Os chefes e suas atitudes: Du Guay-Trouin preparou um plano e modificou-o quando necessário. Fez da surpresa sua principal arma, quando transpôs a barra. Organizou e articulou suas forças. Procurou manter-se informado das ações do inimigo, fato que o levou a tomar conhecimento da aproximação de reforços. Atribuiu o comando de suas peças de manobra a elementos capazes.

O Governador Francisco de Castro Morais revelou faltar-lhe decisão e energia. Não incutiu confiança em seus subordinados. Não soube retardar o inimigo a fim de ganhar tempo para a chegada dos reforços de Minas Quase nada fez para expulsá-lo da cidade.

O Capitão - General Antônio de Albuquerque Coelho de Carvalho não chegou a interferir nos acontecimentos que se desenrolaram na área da Guanabara, mas só a ameaça potencial de sua presença, à frente da expedição libertadora vinda de Minas , constituída de tropas regulares, voluntários e até de emboabas e paulistas por ele reconciliados, pouco antes, salvou o Rio de Janeiro da represália ou da destruição.

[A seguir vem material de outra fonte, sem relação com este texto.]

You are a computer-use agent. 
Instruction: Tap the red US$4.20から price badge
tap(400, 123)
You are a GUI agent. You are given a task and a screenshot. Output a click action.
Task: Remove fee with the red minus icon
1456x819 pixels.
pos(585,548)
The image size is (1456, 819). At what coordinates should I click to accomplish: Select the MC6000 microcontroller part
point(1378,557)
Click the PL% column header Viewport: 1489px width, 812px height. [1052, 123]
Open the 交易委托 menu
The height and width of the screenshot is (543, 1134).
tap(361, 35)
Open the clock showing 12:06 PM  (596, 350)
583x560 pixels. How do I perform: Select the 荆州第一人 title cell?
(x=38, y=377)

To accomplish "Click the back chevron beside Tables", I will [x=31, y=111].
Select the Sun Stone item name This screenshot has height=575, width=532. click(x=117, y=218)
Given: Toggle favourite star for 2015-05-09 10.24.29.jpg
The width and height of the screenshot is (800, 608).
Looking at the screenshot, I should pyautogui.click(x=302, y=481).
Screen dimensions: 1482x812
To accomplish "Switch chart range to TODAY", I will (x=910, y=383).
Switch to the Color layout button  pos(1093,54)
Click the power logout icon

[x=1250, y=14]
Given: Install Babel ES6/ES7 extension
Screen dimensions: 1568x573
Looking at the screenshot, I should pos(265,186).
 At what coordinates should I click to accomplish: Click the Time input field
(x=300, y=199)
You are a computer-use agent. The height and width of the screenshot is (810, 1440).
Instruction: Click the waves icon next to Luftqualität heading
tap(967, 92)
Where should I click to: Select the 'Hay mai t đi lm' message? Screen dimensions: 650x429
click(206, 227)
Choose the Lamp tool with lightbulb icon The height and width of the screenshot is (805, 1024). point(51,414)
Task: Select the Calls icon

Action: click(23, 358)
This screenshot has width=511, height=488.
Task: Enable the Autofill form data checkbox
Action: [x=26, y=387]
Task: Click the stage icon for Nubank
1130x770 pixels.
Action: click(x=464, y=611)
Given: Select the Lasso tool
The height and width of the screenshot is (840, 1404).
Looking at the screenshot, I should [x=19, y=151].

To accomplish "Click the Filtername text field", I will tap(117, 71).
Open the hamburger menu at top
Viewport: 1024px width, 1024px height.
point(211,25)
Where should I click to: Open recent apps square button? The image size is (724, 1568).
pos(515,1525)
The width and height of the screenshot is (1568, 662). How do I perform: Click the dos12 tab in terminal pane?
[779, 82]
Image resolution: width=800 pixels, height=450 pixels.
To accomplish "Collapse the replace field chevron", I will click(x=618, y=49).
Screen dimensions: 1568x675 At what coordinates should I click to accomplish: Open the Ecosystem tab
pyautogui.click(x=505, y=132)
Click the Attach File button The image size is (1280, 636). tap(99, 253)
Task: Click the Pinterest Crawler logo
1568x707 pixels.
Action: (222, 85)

Em suas Memórias, Du Guay-Trouin confessou ter ficado inquieto com a notícia (aproximação da coluna procedente da Minas Gerais): "E compreendi a necessidade de fazer um esforço ( de dominar o Rio de Janeiro antes dessa junção). Esse reforço, que chegava um pouco tarde, era muito considerável, para que eu não lhe desse atenção".